Philip Lee Philip Lee - 3 months ago 12
Linux Question

How to merge three TCP streams in realtime

I have three bits of networked realtime data logging equipment that output lines of ASCII text via TCP sockets. They essentially just broadcast the data that they are logging - there are no requests for data from other machines on the network. Each piece of equipment is at a different location on my network and each has a unique IP address.

I'd like to combine these three streams into one so that I can log it to a file for replay or forward it onto another device to view in realtime.

At the moment I have a PHP script looping over each IP/port combination listening for up to 64Kb of data. As soon as the data is received or it gets an EOL then it forwards that on to another which that listens to the combined stream.

This works reasonably well but one of the data loggers outputs far more data than the others and tends to swamp the other machines so I'm pretty sure that I'm missing data.
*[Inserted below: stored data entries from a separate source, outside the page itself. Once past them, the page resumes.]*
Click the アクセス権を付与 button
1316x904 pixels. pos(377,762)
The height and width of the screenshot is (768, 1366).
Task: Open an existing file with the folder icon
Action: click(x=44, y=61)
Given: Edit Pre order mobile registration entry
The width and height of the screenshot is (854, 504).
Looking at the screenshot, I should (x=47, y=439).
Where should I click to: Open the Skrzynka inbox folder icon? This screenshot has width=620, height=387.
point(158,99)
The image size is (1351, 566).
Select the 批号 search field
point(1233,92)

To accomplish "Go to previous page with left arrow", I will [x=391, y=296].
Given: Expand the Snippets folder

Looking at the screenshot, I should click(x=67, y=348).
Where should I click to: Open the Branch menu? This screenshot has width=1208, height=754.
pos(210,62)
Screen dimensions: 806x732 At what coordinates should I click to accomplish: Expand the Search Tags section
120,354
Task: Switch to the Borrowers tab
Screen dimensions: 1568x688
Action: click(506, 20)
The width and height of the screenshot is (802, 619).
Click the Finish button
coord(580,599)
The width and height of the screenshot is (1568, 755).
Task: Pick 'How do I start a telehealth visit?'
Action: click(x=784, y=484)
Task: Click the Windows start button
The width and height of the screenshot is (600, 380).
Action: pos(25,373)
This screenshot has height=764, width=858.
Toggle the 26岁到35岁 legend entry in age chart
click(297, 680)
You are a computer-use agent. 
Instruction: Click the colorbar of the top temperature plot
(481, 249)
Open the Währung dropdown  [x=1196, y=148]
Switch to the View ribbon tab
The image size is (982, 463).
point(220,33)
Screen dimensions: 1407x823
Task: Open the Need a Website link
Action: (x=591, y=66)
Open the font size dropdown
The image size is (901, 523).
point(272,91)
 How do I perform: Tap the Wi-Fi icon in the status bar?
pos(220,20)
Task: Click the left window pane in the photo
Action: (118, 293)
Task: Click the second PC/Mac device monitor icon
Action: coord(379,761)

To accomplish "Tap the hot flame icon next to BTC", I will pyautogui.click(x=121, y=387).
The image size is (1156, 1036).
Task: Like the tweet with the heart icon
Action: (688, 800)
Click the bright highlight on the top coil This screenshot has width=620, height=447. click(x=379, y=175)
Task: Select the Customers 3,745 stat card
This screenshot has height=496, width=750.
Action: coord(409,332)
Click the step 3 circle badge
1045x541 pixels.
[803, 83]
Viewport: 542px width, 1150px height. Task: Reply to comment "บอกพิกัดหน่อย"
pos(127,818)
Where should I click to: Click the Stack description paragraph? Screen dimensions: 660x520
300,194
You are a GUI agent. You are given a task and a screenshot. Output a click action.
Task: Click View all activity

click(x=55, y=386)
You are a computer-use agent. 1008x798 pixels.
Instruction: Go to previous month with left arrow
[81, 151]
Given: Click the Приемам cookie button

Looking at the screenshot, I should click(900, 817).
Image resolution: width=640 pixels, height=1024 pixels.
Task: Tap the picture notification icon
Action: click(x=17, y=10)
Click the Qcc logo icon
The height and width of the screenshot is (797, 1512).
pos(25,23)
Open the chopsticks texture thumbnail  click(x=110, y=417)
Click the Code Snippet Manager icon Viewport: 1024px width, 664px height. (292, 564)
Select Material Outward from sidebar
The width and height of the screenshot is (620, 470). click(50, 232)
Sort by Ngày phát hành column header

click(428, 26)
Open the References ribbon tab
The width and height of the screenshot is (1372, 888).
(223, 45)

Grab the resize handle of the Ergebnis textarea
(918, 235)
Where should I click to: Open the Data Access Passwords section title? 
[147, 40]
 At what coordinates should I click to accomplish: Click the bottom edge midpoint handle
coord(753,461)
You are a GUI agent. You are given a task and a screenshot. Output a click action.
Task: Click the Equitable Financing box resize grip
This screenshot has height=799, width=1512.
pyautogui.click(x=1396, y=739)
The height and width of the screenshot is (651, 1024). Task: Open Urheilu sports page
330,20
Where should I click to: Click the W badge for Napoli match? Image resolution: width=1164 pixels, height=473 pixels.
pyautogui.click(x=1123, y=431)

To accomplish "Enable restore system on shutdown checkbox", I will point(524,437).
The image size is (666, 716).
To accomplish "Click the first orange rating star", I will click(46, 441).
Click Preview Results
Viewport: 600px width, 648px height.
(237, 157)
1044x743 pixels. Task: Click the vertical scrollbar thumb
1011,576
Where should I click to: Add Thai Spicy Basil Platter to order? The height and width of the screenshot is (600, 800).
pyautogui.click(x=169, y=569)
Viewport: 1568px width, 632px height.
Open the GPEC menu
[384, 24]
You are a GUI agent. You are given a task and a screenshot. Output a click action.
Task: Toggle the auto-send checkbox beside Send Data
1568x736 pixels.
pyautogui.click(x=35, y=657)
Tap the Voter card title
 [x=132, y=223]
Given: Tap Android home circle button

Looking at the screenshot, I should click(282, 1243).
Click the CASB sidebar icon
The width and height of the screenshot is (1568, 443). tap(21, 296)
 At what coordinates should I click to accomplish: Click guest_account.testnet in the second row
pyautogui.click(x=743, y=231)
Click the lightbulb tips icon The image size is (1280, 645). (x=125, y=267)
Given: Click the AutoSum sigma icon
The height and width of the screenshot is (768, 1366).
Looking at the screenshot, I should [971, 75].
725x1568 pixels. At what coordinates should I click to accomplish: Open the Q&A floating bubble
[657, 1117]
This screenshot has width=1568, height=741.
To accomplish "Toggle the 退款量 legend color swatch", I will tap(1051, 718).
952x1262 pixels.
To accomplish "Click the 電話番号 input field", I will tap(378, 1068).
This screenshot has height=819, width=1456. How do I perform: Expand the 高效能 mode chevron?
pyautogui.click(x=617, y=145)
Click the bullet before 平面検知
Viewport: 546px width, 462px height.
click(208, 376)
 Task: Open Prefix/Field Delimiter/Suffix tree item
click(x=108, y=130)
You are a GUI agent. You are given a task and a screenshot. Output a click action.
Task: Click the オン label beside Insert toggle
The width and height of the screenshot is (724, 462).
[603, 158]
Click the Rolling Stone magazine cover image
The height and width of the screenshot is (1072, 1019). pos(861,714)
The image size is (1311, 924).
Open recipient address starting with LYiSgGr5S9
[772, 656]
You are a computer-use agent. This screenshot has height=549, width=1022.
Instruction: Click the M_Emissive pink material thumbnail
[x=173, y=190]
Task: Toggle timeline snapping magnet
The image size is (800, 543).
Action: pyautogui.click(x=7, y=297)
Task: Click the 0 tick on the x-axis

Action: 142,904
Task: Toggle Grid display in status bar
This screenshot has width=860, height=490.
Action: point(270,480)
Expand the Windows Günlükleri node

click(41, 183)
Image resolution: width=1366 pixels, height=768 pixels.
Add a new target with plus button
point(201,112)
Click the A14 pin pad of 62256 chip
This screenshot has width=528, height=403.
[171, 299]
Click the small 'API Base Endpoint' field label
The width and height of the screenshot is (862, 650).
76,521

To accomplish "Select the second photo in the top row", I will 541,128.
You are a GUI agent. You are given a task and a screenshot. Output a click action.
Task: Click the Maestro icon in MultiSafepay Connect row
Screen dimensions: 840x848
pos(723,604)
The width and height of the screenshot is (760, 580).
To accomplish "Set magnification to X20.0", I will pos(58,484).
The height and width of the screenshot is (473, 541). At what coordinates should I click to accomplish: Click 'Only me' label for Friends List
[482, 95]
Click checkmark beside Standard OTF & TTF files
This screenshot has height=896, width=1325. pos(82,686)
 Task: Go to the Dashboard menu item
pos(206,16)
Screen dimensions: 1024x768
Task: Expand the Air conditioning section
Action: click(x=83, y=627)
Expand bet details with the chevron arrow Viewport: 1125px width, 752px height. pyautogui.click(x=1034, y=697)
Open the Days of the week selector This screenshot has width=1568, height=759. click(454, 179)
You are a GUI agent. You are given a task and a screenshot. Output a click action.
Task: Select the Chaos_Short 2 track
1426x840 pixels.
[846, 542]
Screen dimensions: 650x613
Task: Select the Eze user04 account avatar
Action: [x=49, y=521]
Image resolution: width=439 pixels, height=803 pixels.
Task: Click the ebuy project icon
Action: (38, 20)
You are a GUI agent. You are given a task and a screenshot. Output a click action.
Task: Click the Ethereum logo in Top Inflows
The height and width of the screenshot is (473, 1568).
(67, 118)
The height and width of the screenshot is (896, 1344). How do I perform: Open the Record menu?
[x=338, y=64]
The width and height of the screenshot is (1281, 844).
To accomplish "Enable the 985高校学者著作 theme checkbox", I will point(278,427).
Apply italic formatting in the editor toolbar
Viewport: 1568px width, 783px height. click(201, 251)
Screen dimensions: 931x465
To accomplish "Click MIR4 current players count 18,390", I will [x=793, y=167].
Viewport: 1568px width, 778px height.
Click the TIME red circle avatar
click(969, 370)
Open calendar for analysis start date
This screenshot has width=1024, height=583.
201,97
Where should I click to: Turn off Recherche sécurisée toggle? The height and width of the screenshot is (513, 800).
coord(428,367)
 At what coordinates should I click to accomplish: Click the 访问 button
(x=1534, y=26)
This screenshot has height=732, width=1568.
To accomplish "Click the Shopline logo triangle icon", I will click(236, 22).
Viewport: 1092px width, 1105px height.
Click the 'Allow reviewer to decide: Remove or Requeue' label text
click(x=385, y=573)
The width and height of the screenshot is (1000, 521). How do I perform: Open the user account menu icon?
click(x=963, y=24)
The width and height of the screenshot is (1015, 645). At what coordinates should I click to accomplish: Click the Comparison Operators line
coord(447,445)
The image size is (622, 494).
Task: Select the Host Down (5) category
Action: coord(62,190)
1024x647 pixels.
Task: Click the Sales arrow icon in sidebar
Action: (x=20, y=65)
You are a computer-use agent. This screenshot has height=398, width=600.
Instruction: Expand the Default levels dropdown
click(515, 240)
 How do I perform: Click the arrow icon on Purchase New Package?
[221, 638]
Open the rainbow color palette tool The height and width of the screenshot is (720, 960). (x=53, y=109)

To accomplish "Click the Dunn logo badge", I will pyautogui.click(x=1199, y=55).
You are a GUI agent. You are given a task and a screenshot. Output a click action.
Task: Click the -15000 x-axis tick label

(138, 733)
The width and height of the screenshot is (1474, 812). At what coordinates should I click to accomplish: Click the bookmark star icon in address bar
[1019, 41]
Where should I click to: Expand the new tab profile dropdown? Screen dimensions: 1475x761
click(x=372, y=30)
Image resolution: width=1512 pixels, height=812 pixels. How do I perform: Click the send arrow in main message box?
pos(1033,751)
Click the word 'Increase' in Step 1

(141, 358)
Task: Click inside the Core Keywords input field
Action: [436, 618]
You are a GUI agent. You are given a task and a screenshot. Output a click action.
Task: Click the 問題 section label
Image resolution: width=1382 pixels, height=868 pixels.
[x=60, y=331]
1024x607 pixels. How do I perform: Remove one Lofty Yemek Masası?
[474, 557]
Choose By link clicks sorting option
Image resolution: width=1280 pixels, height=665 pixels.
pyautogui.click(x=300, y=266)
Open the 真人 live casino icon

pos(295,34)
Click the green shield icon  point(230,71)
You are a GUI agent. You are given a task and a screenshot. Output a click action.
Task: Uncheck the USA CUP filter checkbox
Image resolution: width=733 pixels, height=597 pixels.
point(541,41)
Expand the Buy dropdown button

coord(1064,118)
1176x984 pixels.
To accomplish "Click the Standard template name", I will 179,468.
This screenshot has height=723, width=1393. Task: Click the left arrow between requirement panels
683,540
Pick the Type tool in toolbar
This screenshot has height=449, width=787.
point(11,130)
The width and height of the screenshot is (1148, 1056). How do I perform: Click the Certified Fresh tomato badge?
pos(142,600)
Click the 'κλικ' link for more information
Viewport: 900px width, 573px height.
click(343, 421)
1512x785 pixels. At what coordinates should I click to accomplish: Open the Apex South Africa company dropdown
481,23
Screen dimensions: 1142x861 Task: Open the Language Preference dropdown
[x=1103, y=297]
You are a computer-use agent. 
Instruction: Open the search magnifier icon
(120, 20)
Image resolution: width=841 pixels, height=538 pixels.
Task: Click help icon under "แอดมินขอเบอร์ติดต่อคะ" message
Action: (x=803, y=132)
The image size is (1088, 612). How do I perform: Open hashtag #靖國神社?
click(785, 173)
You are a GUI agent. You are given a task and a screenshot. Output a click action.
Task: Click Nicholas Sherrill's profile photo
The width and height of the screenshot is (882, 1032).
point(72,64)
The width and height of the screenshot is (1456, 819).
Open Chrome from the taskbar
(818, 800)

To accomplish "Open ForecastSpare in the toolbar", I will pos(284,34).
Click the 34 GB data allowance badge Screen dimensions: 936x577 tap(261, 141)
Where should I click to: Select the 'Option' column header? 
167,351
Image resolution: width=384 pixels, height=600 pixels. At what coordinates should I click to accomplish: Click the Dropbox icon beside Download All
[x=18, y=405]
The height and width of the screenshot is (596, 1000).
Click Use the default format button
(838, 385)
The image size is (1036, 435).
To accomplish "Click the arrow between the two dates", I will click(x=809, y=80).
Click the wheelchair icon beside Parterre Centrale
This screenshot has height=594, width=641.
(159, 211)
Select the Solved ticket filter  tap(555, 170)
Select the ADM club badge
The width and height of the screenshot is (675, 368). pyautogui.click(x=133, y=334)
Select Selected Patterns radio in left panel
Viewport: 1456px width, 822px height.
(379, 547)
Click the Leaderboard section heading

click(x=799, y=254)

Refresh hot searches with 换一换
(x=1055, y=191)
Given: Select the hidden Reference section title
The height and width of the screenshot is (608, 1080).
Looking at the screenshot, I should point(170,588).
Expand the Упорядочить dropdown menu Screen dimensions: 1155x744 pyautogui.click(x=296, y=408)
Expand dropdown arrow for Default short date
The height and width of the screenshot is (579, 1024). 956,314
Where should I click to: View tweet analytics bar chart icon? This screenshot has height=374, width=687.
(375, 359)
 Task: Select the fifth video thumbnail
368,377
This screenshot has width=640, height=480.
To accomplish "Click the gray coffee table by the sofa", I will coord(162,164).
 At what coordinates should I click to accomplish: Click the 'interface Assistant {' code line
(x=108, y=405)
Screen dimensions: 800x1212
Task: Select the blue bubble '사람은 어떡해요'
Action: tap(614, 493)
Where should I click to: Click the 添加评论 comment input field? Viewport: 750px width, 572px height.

Presumably because it's not listening in parallel.

I've also tried three separate PHP processes writing to a shared file in memory (on /dev/shm) which is read and written out by a fourth process. Using file locking this seems to work but introduces a delay of a few seconds which I'd rather avoid.

I did find a PHP library that allows true multithreading using Pthreads called (I think) Amp but I'm still not sure how to combine the output. A file in RAM doesn't seem quick enough.

I've had a good look around on Google and can't see an obvious solution. There certainly doesn't seem to be a way to do this on Linux using command line tools that I've found unless I've missed something obvious.

I'm not too familiar with other languages but are there other languages that might be better suited to this problem ?


You don't necessary need to switch languages, it just sounds like you're not familiar with the concept of IO multiplexing. Check out some documentation for the PHP select call here

The concept of listening to multiple data inputs and not knowing which one some data will come from next is a common one and has standard solutions. There are variations on exactly how its implemented but the basic idea is the same: you tell the system that you're interested in receiving data from multiple source simultaneously (TCP sockets in your case), and run a loop waiting for this data. On every iteration of the loop the system the system tells you which source is ready for reading. In your case that means you can piecemeal-read from all 3 of your sources without waiting for an individual one to reach 64KB before moving on to the next.

This can be done in lots of languages, including PHP.